» **Your instructions**
Exactly the lines from the one with "1199x759 pixels." to the end of the entries should appear in your answer, retyped word for word.

» **Recorded data**

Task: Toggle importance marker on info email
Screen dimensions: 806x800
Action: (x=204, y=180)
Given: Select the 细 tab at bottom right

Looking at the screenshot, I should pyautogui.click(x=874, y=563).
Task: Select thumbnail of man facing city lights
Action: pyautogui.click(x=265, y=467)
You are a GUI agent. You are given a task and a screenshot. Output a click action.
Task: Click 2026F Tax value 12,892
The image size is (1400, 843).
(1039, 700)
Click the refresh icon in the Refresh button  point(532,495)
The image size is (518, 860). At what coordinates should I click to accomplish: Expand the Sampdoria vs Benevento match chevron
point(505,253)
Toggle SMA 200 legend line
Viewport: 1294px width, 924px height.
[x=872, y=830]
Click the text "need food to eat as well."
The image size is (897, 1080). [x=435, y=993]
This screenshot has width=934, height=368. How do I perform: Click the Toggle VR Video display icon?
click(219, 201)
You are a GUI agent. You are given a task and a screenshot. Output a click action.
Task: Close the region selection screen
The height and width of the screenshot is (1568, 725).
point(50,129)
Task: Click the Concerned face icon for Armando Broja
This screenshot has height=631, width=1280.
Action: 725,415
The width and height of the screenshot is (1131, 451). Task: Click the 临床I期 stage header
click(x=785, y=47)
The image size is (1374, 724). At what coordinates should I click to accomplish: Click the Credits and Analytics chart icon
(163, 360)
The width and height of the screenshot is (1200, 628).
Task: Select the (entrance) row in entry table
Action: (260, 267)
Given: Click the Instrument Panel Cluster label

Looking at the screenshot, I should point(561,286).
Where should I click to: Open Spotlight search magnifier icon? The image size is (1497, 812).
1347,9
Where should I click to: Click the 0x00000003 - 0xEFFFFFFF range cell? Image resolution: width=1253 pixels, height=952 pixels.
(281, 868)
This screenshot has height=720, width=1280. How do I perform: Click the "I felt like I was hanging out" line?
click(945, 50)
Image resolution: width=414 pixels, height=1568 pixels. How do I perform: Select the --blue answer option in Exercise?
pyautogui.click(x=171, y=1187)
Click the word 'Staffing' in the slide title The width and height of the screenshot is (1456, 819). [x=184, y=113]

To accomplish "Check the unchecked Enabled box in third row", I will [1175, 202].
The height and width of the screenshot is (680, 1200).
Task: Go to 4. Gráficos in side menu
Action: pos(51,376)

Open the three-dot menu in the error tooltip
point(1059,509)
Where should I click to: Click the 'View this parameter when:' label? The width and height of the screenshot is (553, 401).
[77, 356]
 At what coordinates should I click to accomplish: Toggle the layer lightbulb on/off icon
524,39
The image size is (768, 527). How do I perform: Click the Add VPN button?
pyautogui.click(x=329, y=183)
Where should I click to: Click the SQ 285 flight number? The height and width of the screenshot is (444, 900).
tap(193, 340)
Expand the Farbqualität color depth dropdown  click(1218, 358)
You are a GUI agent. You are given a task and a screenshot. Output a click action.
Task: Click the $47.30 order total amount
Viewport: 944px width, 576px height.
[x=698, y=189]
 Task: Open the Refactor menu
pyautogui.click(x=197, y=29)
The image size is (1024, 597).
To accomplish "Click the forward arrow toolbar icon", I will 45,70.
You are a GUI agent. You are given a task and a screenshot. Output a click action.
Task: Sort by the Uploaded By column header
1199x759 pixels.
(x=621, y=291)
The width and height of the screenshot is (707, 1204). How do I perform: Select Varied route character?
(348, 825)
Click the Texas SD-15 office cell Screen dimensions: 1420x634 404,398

» **Written reply**
1199x759 pixels.
(x=621, y=291)
The width and height of the screenshot is (707, 1204). How do I perform: Select Varied route character?
(348, 825)
Click the Texas SD-15 office cell Screen dimensions: 1420x634 404,398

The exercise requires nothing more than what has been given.